In short, no more short-cuts. Only specific sensory detail: action, smell, taste, sound, and feeling.

Typically, writers use these “thought” verbs at the beginning of a paragraph (In this form, you can call them “Thesis Statements” and I’ll rail against those, later). In a way, they state the intention of the paragraph. And what follows, illustrates them.

For example:

“Brenda knew she’d never make the deadline. Traffic was backed up from the bridge, past the first eight or nine exits. Her cell phone battery was dead. At home, the dogs would need to go out, or there would be a mess to clean up. Plus, she’d promised to water the plants for her neighbor…”

Do you see how the opening “thesis statement” steals the thunder of what follows? Don’t do it.
If nothing else, cut the opening sentence and place it after all the others. Better yet, transplant it and change it to: Brenda would never make the deadline.

Thinking is abstract. Knowing and believing are intangible. Your story will always be stronger if you just show the physical actions and details of your characters and allow your reader to do the thinking and knowing. And loving and hating.

Don’t tell your reader: “Lisa hated Tom.”

Instead, make your case like a lawyer in court, detail by detail.

Present each piece of evidence.
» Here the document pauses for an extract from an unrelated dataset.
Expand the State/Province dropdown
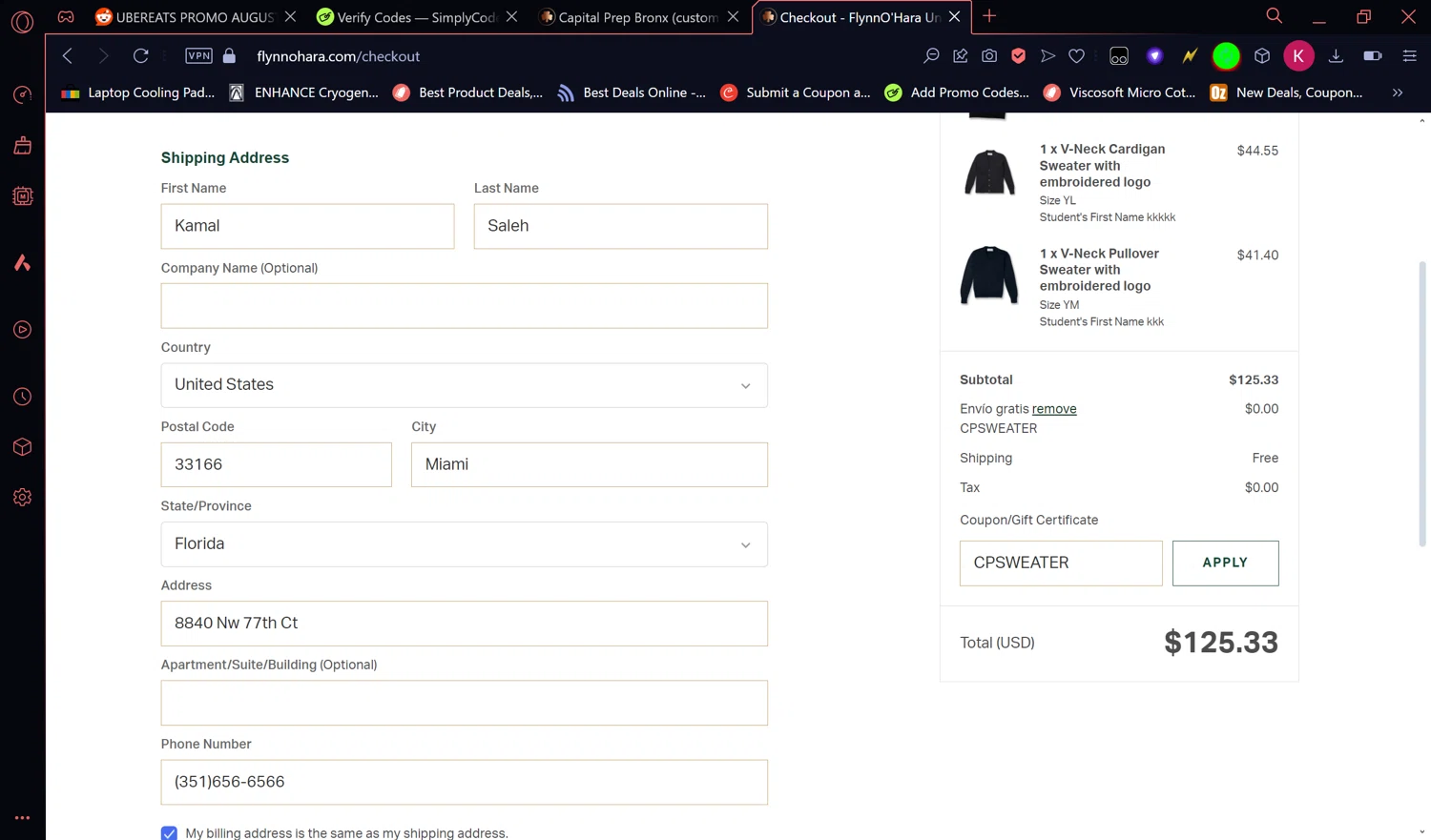The height and width of the screenshot is (840, 1431). [x=464, y=544]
For example:

“During roll call, in the breath after the teacher said Tom’s name, in that moment before he could answer, right then, Lisa would whisper-shout ‘Butt Wipe,’ just as Tom was saying, ‘Here’.”
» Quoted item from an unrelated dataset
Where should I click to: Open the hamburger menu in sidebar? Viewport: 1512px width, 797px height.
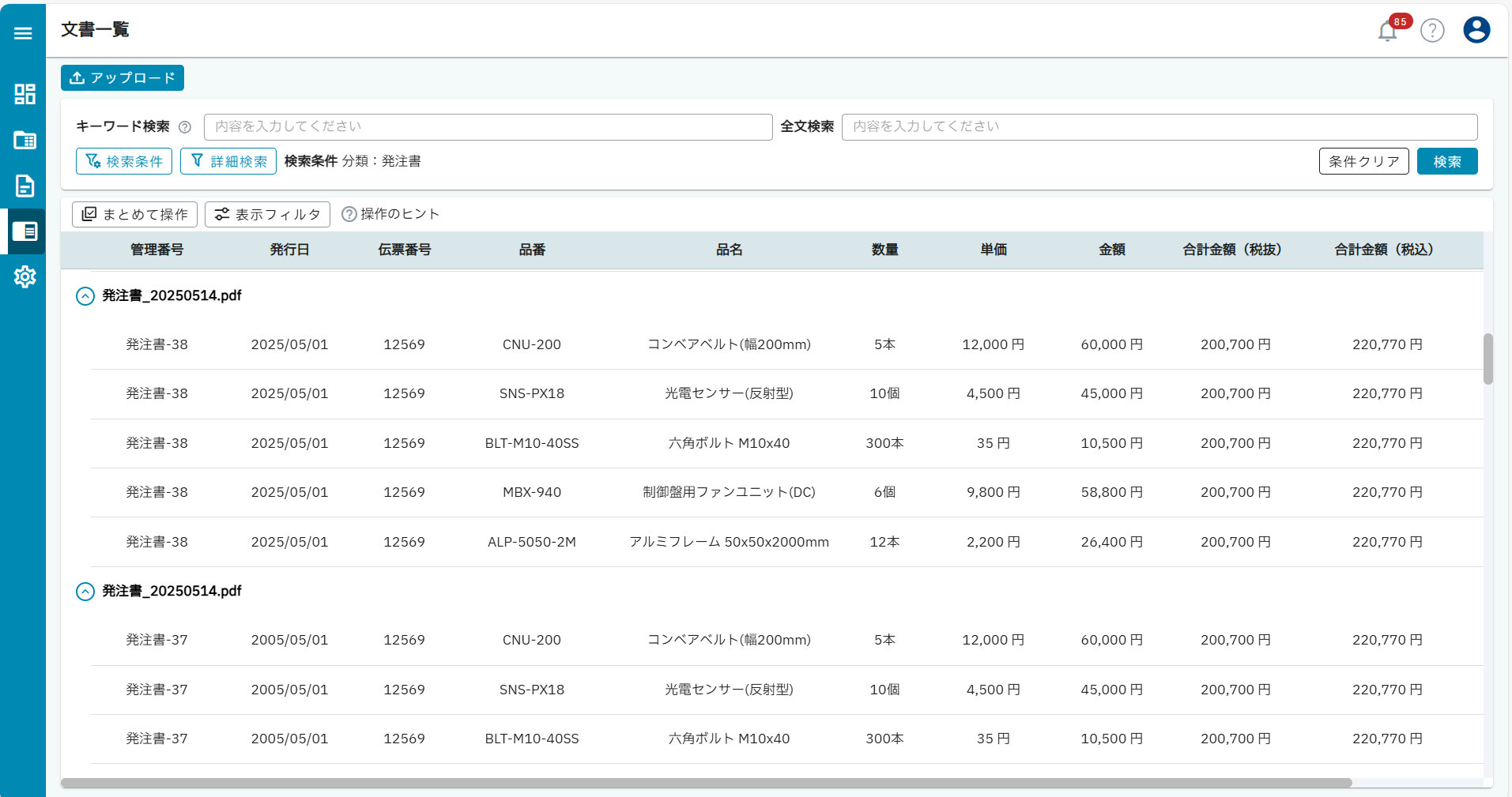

One of the most-common mistakes that beginning writers make is leaving their characters alone. Writing, you may be alone. Reading, your audience may be alone. But your character should spend very, very little time alone. Because a solitary character starts thinking or worrying or wondering.

For example: Waiting for the bus, Mark started to worry about how long the trip would take…”

A better break-down might be: “The schedule said the bus would come by at noon, but Mark’s watch said it was already 11:57. You could see all the way down the road, as far as the Mall, and not see a bus. No doubt, the driver was parked at the turn-around, the far end of the line, taking a nap. The driver was kicked back, asleep, and Mark was going to be late. Or worse, the driver was drinking, and he’d pull up drunk and charge Mark seventy-five cents for death in a fiery traffic accident…”

A character alone must lapse into fantasy or memory, but even then you can’t use “thought” verbs or any of their abstract relatives.

Oh, and you can just forget about using the verbs forget and remember.

No more transitions such as: “Wanda remembered how Nelson used to brush her hair.”

Instead: “Back in their sophomore year, Nelson used to brush her hair with smooth, long strokes of his hand.”

Again, Un-pack. Don’t take short-cuts.

Better yet, get your character with another character, fast. Get them together and get the action started. Let their actions and words show their thoughts. You—stay out of their heads.

And while you’re avoiding “thought” verbs, be very wary about using the bland verbs “is” and “have.”

For example:

“Ann’s eyes are blue.”

“Ann has blue eyes.”

Versus:

“Ann coughed and waved one hand past her face, clearing the cigarette smoke from her eyes, blue eyes, before she smiled…”

Instead of bland “is” and “has” statements, try burying your details of what a character has or is, in actions or gestures. At its most basic, this is showing your story instead of telling it.
And forever after, once you’ve learned to Un-pack your characters, you’ll hate the lazy writer who settles for: “Jim sat beside the telephone, wondering why Amanda didn’t call.”

Please. For now, hate me all you want, but don’t use thought verbs. After Christmas, go crazy, but I’d bet money you won’t.

(…)

For this month’s homework, pick through your writing and circle every “thought” verb. Then, find some way to eliminate it. Kill it by Un-packing it.

Then, pick through some published fiction and do the same thing. Be ruthless.

“Marty imagined fish, jumping in the moonlight…”

“Nancy recalled the way the wine tasted…”

“Larry knew he was a dead man…”

Find them. After that, find a way to re-write them. Make them stronger.